▸ **WHAT THE TASK ASKS**
Copy the listing below line for line, from the line containing "Viewport: 1372px width, 877px height." through the end of the listing, both included. Leave the pictures out of your copy.

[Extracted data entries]
START
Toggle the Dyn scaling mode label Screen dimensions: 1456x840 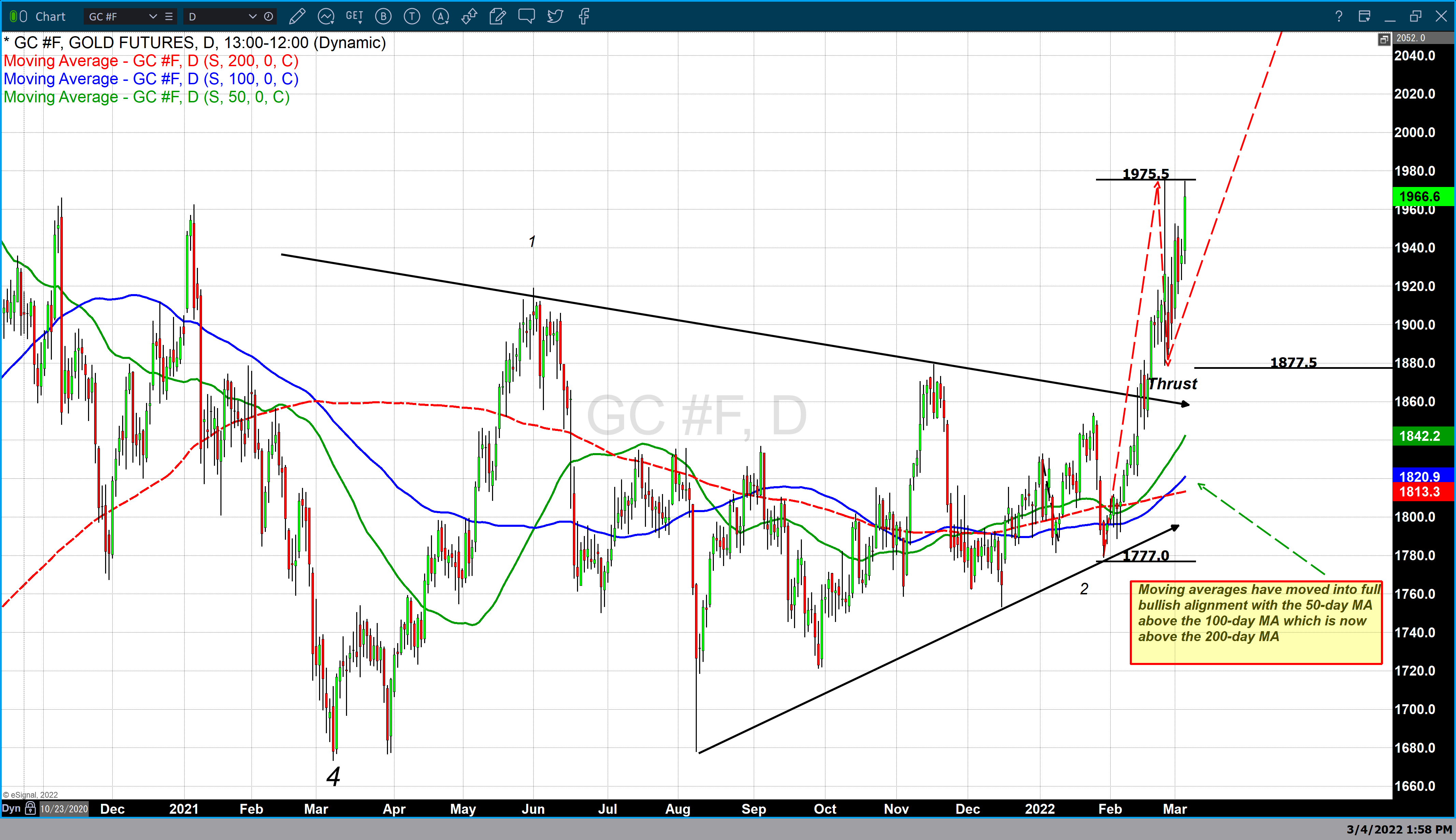pyautogui.click(x=11, y=808)
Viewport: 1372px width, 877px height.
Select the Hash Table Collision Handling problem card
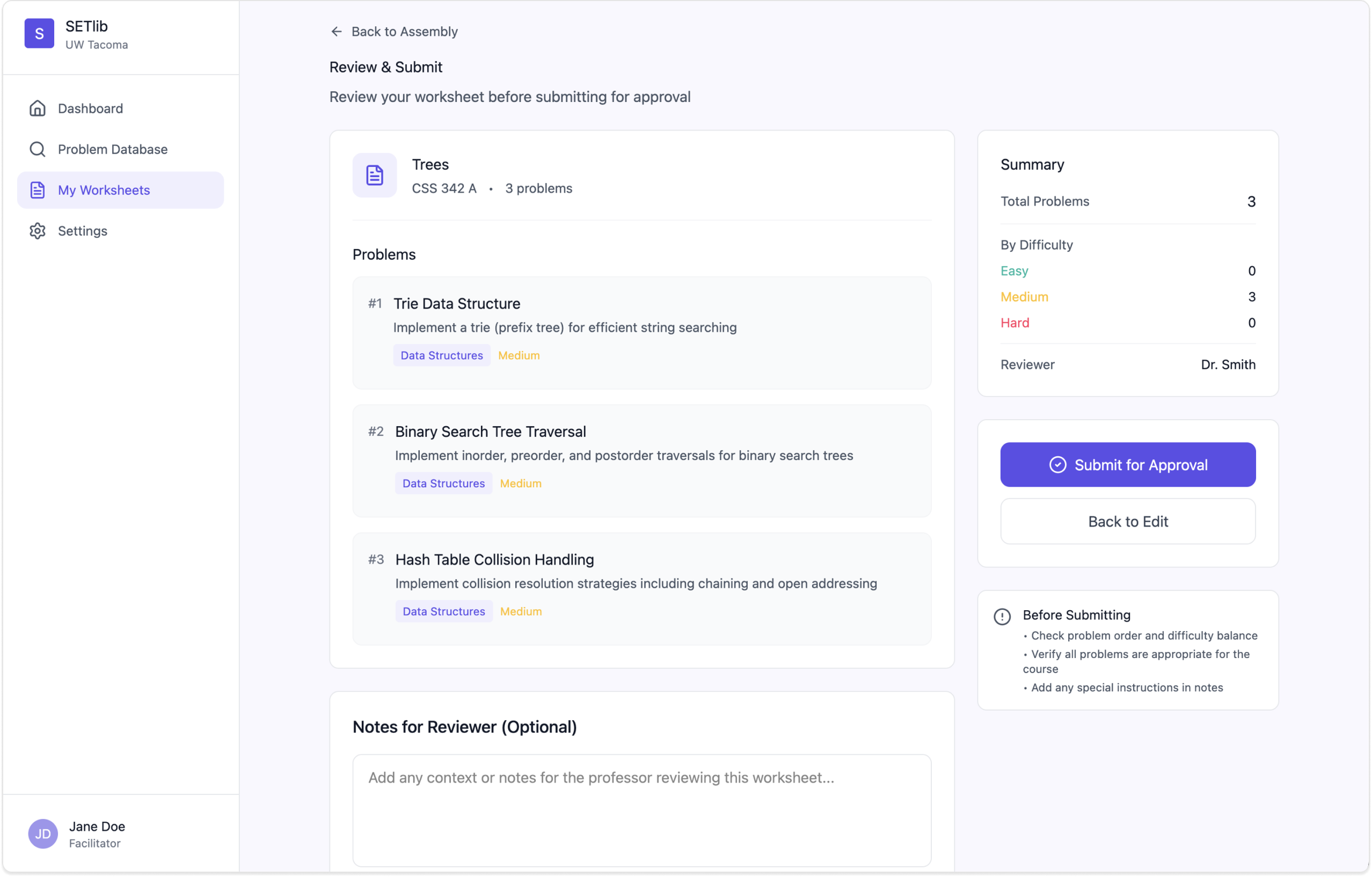[x=641, y=589]
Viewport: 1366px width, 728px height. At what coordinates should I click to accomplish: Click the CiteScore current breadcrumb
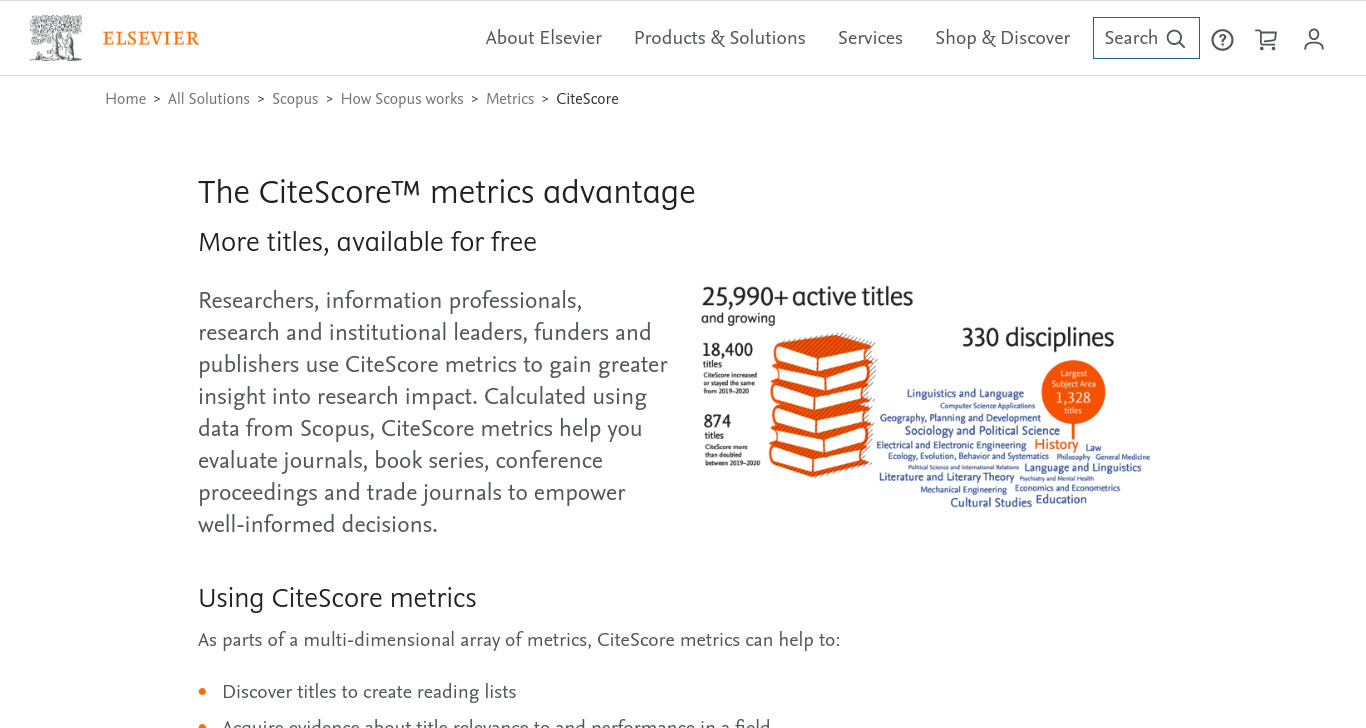click(x=587, y=99)
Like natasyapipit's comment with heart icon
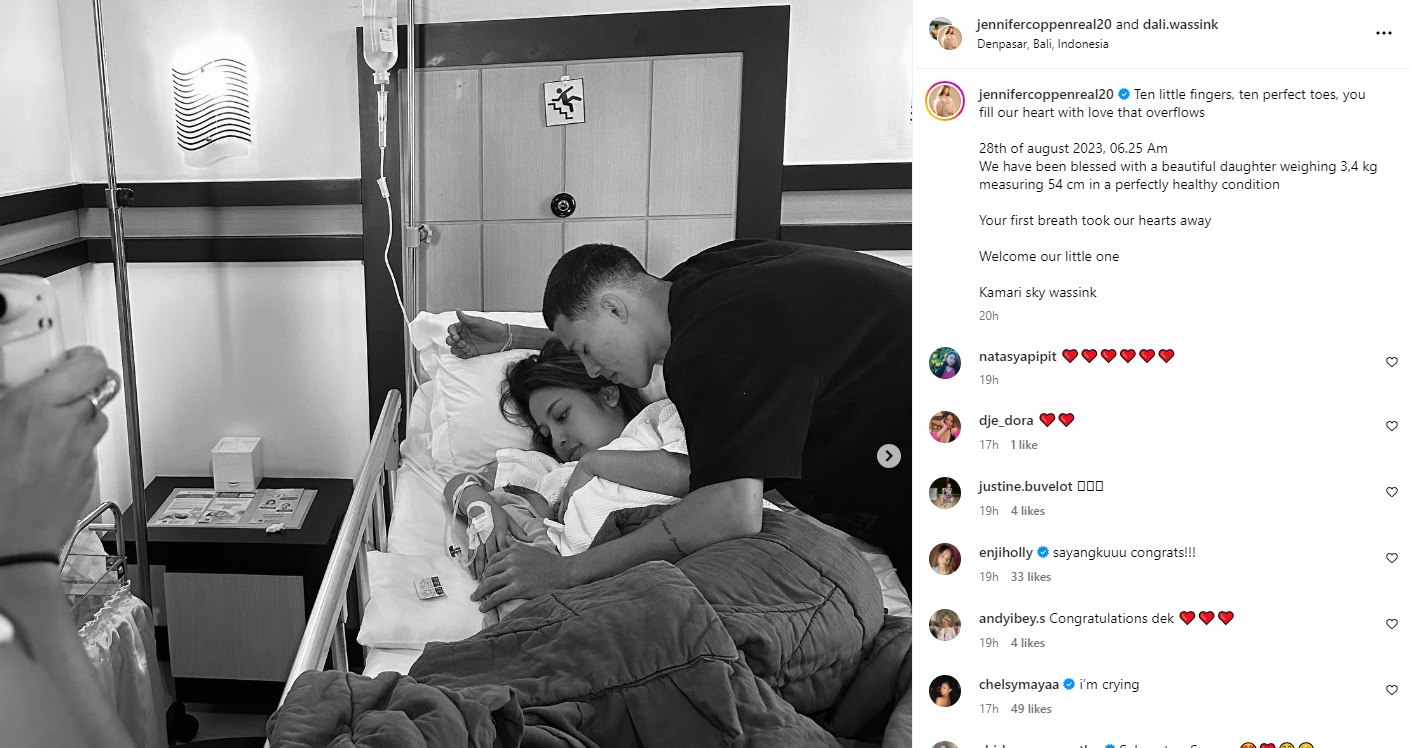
END
▸ **ANSWER BELOW**
Viewport: 1372px width, 877px height.
Select the Hash Table Collision Handling problem card
[x=641, y=589]
Viewport: 1366px width, 728px height. At what coordinates should I click to accomplish: Click the CiteScore current breadcrumb
click(x=587, y=99)
Like natasyapipit's comment with heart icon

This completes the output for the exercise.